The arrival center stage of Chat GPT and generative AI has generated a great deal of excitement in many areas of economic activity.
The world of intellectual property is particularly feeling this tension on one hand there is a strong sense that generative AI has a vast potential to streamline many tasks in the IP world, including prior art searching, infringement detection, preparing responses to official actions and even supporting patent drafting. On the other hand, the sensitive and confidential nature of the information being handled, and the inherently opaque nature of how machine learning systems use data gives rise to a great deal of caution. During my participation in the American Intellectual Property Law Association (AIPLA) annual conference this week, I have attempted to gauge the overall mood with respect to these tools in IP, and offer the following observations.
End clients are concerned about the possibility of direct exposure of their data, the possible injection of third party material into their applications, and the more subtle issue of confidential information being used in training models, which might in some way orient or improve the results obtained by competitors from the same tool.
The major AI solution providers are aware of these issues, as reported during the conference. Two classes of solutions are advancing in parallel. Firstly, the negotiations by large IT players with the AI solution providers over the last eight months have focused on providing a contractual response to these concerns. Clauses relating to the confidentiality of information, limits on the service providers freedom to retain data, the permissibility of the use of submitted information in model training, have all been hammered out. On this basis service providers have developed standard license clauses addressing each of these issues which may now be available to other commercial users (that is, providers of commercial software solutions building on a LLM for back end functionality on a paid basis) as a matter of course. Mechanisms for the verification of information to rule out “hallucinations” for example in case law citations are available. Commercial users are also able to offer indemnity for any breach of these requirements.

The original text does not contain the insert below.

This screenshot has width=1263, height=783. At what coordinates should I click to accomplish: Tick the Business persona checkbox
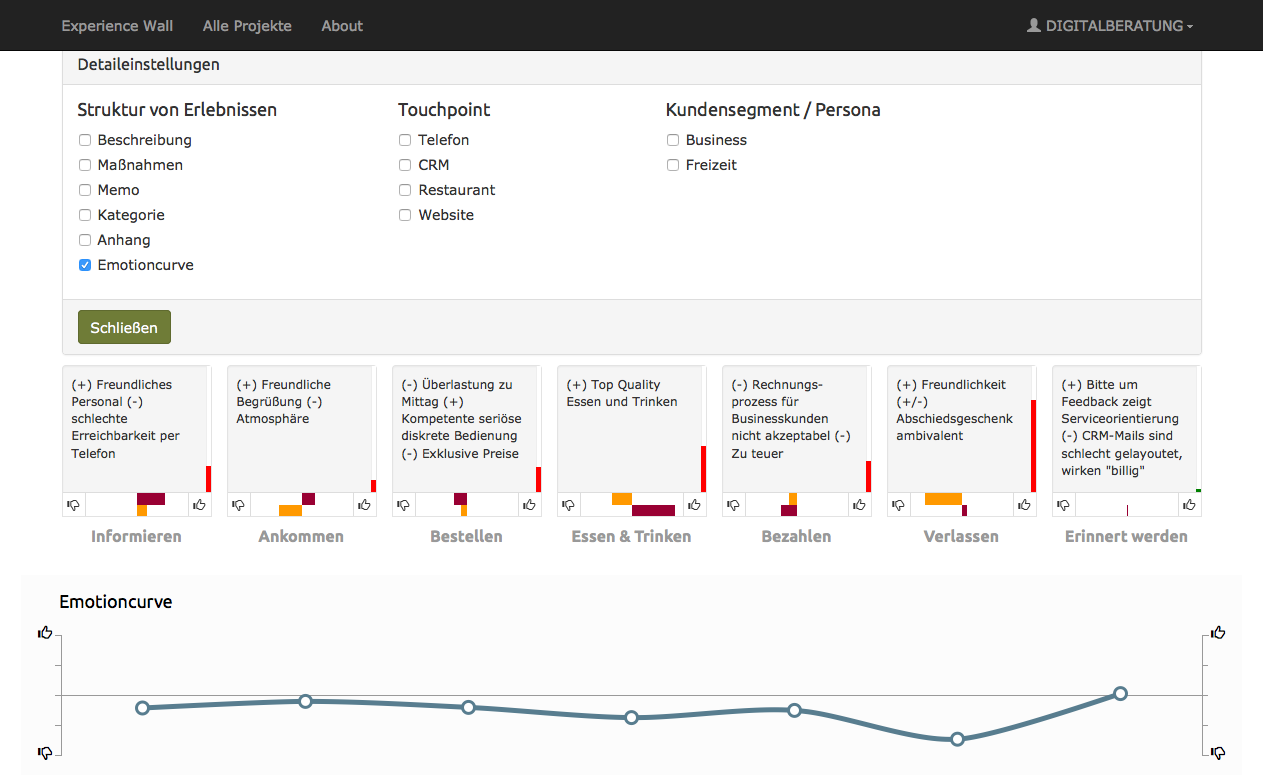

Commercial offerings incorporating some or all of these measures are already on the market, although there is little evidence of whole-hearted adoption of these offerings so far. IP professionals are well aware of the cautionary tale of the MATA v AVIANCA affidavit, and wary of getting their fingers burned in a similar way. The general feeling in the IP profession seems to be that while many agree that it is important not to miss the AI tools bus, so that firms are keen to evaluate current solutions, they are still far from feeling able to integrate them into their everyday workflow.
Although in principle these measures should go a very long way in addressing end client’s concerns, IP practitioners remain very circumspect. It seems that while there is a consensus that such tools are the way of the future, there remains a substantial barrier to be cleared before practitioners feel comfortable to fully embrace them. It remains clear that whatever solutions might be envisaged, any possibility of integration in a manner transparent to the end client is a long way off for the foreseeable future, even assuming an optimal contractual situation, use of such tools may generally require informed consent from the client.
Meanwhile, technical solutions are also advancing. While the main solution providers are generally built on the model of an AI service operating in the cloud, the perspective of a private, local AI implementation offering comparable performance is approaching fast. GPT4ALL or Meta’s Llama technology in principle support such implementations, although the technical barrier to entry remains potentially dissuasive in comparison to the extraordinary accessibility of ChatGPT in particular. Nevertheless, such solutions will address many of the major concerns of end clients, and off the shelf solutions meeting the needs of IP professionals are no doubt under development.
There is no doubt that the field of ML based professional solutions is advancing at an eye watering pace, and that we are living through a period of transition. The stumbling blocks that have slowed adaption are known to the major players and solutions, both legal and technical, are maturing. It seems very likely that within the next 12 months such tools will become a key tool in the toolchest of many IP professionals, but there is no suggestion at this stage of a critical watershed in adoption.